Core updates and market concentration
We have seen so far that one consequence of Google’s recent core updates is the reduction of news outlets’ keywords in top search results. The second contribution of the project has been to examine whether this reduction has been more important for large news outlets than for small ones. Specifically, we analyzed whether Google core updates are reinforcing the skewness of the distribution of search traffic across news outlets or if they are making the “long tail” thicker.
Our analysis showed that Google’s core updates are sufficiently important to modify competition in the media market, although each specific core update has affected national markets in different directions.
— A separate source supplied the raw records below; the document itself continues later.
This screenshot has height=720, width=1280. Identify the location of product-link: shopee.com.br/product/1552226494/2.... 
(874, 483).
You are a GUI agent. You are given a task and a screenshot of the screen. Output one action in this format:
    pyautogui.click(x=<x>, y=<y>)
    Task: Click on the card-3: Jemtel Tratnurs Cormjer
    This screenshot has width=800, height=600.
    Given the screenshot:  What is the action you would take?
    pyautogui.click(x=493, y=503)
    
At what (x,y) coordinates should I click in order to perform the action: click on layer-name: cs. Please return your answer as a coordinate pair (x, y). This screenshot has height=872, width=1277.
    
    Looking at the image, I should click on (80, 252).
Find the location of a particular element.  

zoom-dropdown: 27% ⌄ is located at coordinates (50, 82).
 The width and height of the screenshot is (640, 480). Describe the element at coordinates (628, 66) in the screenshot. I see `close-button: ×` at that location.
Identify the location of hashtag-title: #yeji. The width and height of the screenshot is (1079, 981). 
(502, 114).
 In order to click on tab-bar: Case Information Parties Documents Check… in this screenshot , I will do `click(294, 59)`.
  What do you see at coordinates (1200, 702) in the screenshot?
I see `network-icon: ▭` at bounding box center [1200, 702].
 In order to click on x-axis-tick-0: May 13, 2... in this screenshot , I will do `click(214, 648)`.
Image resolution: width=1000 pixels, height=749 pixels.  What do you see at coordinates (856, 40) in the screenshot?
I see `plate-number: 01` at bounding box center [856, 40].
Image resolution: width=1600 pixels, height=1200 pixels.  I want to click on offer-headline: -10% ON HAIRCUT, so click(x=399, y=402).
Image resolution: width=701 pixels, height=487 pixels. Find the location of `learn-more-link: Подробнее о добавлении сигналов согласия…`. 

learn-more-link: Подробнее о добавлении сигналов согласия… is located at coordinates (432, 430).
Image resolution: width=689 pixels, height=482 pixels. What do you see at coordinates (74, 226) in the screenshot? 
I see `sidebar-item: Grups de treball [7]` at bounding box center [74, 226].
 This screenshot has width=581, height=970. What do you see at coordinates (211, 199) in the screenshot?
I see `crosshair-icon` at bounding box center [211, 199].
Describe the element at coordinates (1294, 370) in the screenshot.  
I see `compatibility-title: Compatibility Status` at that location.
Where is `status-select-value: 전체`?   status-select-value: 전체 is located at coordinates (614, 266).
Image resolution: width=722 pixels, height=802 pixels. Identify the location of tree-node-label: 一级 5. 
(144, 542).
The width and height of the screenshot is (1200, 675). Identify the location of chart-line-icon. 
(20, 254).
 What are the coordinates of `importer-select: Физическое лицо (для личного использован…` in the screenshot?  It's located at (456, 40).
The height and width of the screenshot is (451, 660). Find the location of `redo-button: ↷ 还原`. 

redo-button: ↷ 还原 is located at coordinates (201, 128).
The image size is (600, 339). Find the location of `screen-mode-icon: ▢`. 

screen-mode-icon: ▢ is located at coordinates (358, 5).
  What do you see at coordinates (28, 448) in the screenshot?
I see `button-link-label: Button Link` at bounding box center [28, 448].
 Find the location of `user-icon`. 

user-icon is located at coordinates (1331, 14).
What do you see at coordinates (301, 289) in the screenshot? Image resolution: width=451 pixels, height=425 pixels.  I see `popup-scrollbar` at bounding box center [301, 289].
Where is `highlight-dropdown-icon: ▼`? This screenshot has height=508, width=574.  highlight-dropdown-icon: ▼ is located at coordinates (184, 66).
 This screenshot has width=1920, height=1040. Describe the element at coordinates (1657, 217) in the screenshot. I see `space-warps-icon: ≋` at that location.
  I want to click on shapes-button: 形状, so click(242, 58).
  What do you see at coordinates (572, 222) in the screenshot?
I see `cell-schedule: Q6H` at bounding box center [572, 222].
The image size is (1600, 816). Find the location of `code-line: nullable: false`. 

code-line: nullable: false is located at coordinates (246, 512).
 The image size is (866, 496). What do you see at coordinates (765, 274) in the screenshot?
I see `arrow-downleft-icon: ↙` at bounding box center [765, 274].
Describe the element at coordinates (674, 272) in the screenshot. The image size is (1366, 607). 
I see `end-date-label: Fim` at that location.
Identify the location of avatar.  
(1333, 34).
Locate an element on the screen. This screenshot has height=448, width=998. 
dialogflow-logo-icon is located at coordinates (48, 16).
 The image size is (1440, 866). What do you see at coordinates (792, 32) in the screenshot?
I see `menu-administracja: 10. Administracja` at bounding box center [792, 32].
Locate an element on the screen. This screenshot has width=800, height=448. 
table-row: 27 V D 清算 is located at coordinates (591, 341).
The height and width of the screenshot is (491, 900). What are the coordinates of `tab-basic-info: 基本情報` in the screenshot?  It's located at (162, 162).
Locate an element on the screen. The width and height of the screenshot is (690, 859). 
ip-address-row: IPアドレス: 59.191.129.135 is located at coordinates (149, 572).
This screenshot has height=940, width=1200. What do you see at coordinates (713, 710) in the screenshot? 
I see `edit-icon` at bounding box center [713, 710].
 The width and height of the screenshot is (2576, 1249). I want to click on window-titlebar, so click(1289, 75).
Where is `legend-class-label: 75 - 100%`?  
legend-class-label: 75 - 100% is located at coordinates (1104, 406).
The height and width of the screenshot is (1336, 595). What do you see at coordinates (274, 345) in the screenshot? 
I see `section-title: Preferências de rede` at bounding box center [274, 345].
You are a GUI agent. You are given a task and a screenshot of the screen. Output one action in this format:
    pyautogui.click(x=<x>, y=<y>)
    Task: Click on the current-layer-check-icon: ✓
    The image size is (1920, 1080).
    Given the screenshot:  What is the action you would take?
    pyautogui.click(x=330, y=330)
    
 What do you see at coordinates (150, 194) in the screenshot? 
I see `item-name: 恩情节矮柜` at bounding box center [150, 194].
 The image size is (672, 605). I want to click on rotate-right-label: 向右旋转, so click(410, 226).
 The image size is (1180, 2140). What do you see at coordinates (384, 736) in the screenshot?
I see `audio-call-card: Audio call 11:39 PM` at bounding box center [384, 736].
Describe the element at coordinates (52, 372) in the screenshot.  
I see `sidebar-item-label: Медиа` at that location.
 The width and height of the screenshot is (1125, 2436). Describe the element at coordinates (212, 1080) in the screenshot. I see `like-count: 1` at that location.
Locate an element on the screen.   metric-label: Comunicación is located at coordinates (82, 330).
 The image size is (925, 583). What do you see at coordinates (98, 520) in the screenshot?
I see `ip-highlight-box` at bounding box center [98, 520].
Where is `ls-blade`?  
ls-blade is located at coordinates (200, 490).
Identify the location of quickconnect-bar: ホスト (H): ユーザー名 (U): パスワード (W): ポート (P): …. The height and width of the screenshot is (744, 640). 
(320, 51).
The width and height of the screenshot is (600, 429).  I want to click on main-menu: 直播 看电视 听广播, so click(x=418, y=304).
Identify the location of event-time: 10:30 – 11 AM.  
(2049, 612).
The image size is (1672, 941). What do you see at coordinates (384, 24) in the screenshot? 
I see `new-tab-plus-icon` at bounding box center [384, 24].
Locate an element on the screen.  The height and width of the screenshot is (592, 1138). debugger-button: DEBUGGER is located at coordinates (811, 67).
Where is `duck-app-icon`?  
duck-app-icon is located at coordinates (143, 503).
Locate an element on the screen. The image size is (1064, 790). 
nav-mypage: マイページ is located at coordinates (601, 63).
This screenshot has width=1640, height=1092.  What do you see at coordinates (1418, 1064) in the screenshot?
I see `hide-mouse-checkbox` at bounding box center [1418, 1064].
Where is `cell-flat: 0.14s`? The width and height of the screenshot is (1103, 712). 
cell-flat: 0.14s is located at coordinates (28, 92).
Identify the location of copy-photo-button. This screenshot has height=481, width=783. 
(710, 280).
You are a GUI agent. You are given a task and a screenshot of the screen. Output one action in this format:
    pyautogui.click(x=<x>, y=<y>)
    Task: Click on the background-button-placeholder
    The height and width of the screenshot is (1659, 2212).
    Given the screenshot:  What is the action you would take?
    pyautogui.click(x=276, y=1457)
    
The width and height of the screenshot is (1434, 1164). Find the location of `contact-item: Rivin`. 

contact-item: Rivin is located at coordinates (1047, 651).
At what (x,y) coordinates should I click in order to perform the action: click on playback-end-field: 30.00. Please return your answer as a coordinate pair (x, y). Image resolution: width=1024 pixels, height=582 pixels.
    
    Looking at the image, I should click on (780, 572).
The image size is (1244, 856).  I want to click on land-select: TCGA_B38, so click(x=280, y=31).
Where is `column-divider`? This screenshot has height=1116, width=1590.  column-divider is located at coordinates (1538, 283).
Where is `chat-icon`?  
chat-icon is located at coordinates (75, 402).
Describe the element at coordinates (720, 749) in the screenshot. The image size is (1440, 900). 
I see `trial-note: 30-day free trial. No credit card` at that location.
We classified the nine core updates rolled out in this period in two groups. On the one hand, we considered the three “biggest” core updates in terms of traffic impact, according to SEO experts. On the other hand, we considered the rest of “non-big” updates. We find that the “big” updates released in this period implied a 1% reduction of market concentration. This effect, however, was mostly compensated by a 0.08% increase of market concentration due to the effect of the “non-big” core updates. In addition, we explain that non-big updates increased the market concentration of search visits for generalist national news outlets and that they reduced the concentration for sports news outlets. Finally, when we considered the effects of the updates at the country level, we found that results are quite heterogeneous. Big core updates reduced market concentration in Finland, Germany, and Greece but increased it in Portugal. Non-big core updates increased concentration in Finland and the Netherlands.
Figure 2: Desktop and Mobile Daily Visits (January 2018 - November 2020)
Search engines are a very important channel to access the contents of traditional news outlets, and changes in their indexation algorithms can alter the competition in the media market. In the last years, policy concerns have emerged about the growing market power of digital platforms that are based on indexation or recommendations algorithms. It is unclear how these platforms can affect market competition and whether they can bias the algorithms to their own benefit. Google Search has been subject to intense antitrust scrutiny from the U.S. and European competition authorities. At the beginning of the 2010s, the U.S. Federal Trade Commission (FTC) investigated several antitrust allegations including the use of bias in search results, but the FTC ultimately closed its investigation. In 2015, the European Commission (EC) also investigated Google alleging search bias, and in 2017, the EC fined Google $2.7 billion for abuse of dominance in Google Shopping.
Of particular importance is the role of search engines in media markets. Several studies have analyzed the effects of digitalization on competition in the media market and in the development of democratic institutions. Very little is known about the effects that search engines and social networks might have in the development and future prospects of media markets, however. Our project constitutes one exploratory first step in that direction.